Ibn-Aoun ne jouit pas paisiblement de son usurpation. En 1836, il fut soupçonné d’avoir contribué à une défaite que les troupes égyptiennes essuyèrent dans le pays d’Acyr. Il venait d’épouser une fille du prince de ce pays. Quelque temps après, il était de retour à La Mecque, où arriva bientôt Kourchid-Pacha, investi par Méhémet-Ali d’un commandement supérieur. Il se passa alors entre ces deux personnages une scène qui caractérise vivement les mœurs de cette partie de l’Orient. Comme le grand-chérif, allant rendre une première visite à Kourchid-Pacha, entrait, conformément à un privilège de sa dignité, appuyé sur deux serviteurs « Votre seigneurie est-elle donc malade? lui demanda Kourchid avec une grave malignité; il me semble qu’elle ne marche qu’avec peine. Je désire, répondit sèchement Ibn-Aoun, que vous vous portiez aussi bien que moi. Votre excellence ignore-t-elle que c’est un honneur attaché à mon rang, tout indigne que j’en puisse être J’avoue, dit Kourchid, que je l’avais oublié en voyant tous les jours notre seigneur Méhémet-Ali, malgré son grand âge, marcher seul; mais je suis heureux d’être rassuré sur votre santé. Cependant le grand-chérif, voyant qu’on ne lui présentait pas la pipe due à son rang, s’en fit apporter une par un de ses esclaves. « Pardonnez-moi, seigneur, dit Kourchid; mais depuis que mon maître Méhémet-Ali m’a chargé de grandes affaires, j’ai perdu l’habitude de fumer, et j’oublie d’offrir la pipe. Vous prenez sans doute du café. Excusez-moi de nouveau, j’ai aussi cessé d’en prendre. Seriez-vous donc de la secte des wahabites? » répliqua Ibn-Aoun. Kourchid-Pacha lui répondit « Mon maître Ibrahim-Pacha, que Dieu glorifie, le vainqueur des wahabites, ne peut être soupçonné d’hérésie, et pourtant il a cassé ses pipes et ne prend plus de café. — Oui, dit le grand-chérif; mais on assure qu’il boit du vin. »
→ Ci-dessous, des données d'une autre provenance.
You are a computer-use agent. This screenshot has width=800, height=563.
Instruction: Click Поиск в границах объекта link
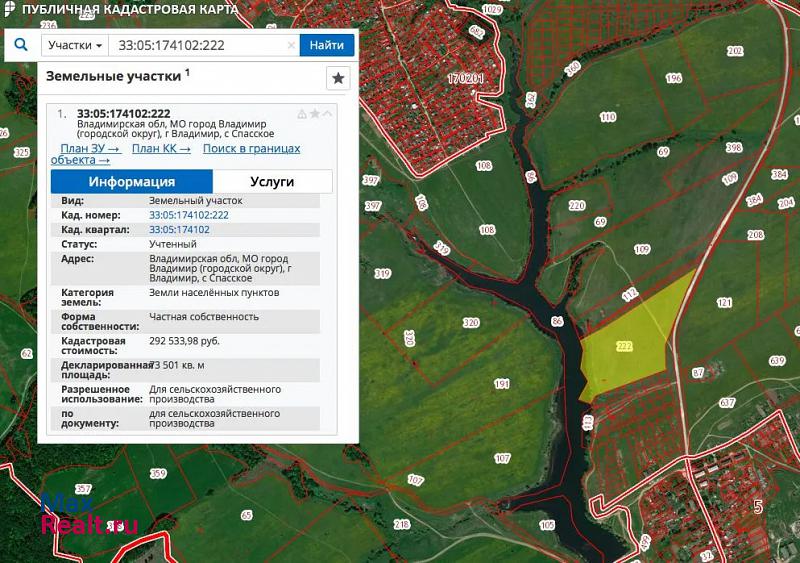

C’était une déclaration de guerre courtoise, mais implacable. Bientôt Méhémet-Ali appela le grand-chérif au Caire sous le prétexte de se concerter avec lui sur les affaires de l’Arabie. Ibn-Aoun n’ignorait pas que c’était le signal de sa disgrâce; mais l’occupation militaire ne lui laissait pas les moyens d’y échapper. Il conserva une inaltérable sérénité; entouré de toutes les pompes de son rang, il traversa tranquillement, silencieusement, la ville de Djeddah au milieu de la population stupéfaite, et s’embarqua au mois de mars 1836. Il emmenait en exil son jeune fils. Une fois à bord, Ibn-Aoun, les yeux mouillés de larmes, dit « Espérons, enfant, que le pacha aura pitié de toi; espérons que le fils du grand-chérif, le descendant du prophète, deviendra peut-être colonel. »
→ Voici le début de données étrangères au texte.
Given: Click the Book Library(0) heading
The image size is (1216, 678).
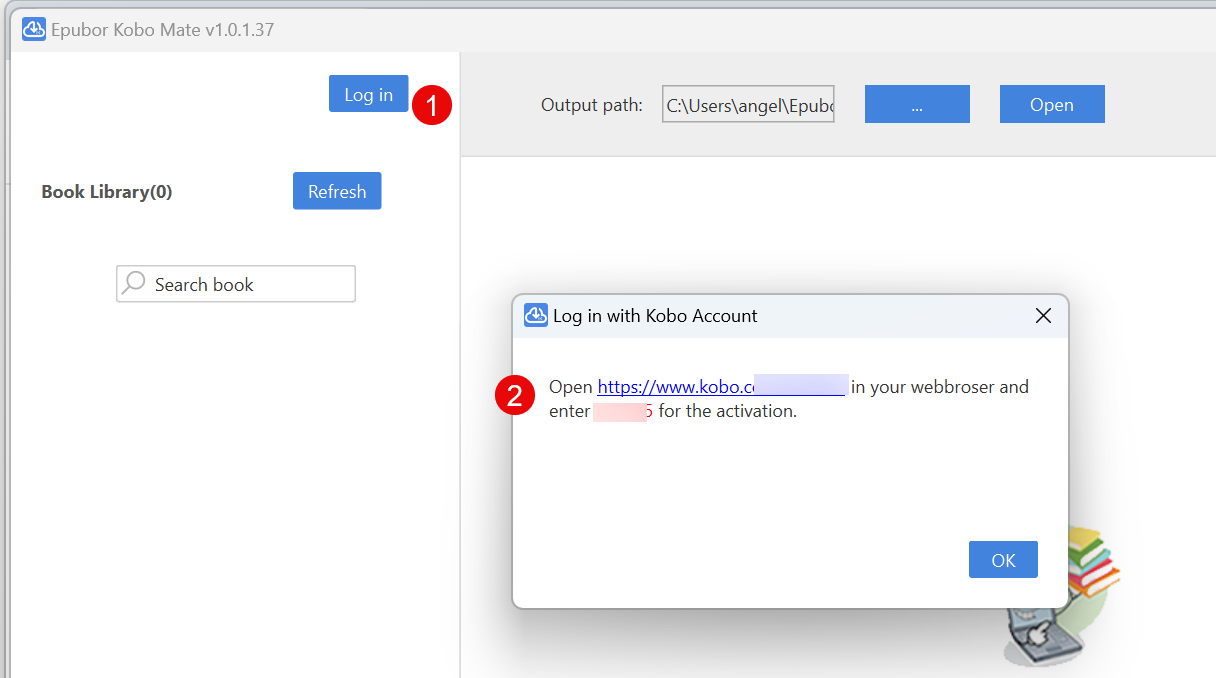Looking at the screenshot, I should click(x=107, y=192).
Au Caire, où vécut Ibn-Aoun avec une pension honorable, il put rencontrer quelque temps après l’émir Fayssal, chef des wahabites, vaincu en 1838 par le même Kourchid-Pacha à Dhalam, dans le Nedjd oriental. En 1839, au moment de la rupture entre la Turquie et l’Égypte, Ibn-Aoun, par son influence personnelle, attira dans l’armée du vice-roi les bachi-bozouks du Hedjaz. Cette complaisance ne lui valut pas son retour en grâce; mais lorsque les troupes de Méhémet-Ali se retirèrent de l’Arabie à la suite des événemens de 1840, Ibn-Aoun alla reprendre possession du siège chérifal, et il fut pendant quelque temps le seul maître du Hedjaz.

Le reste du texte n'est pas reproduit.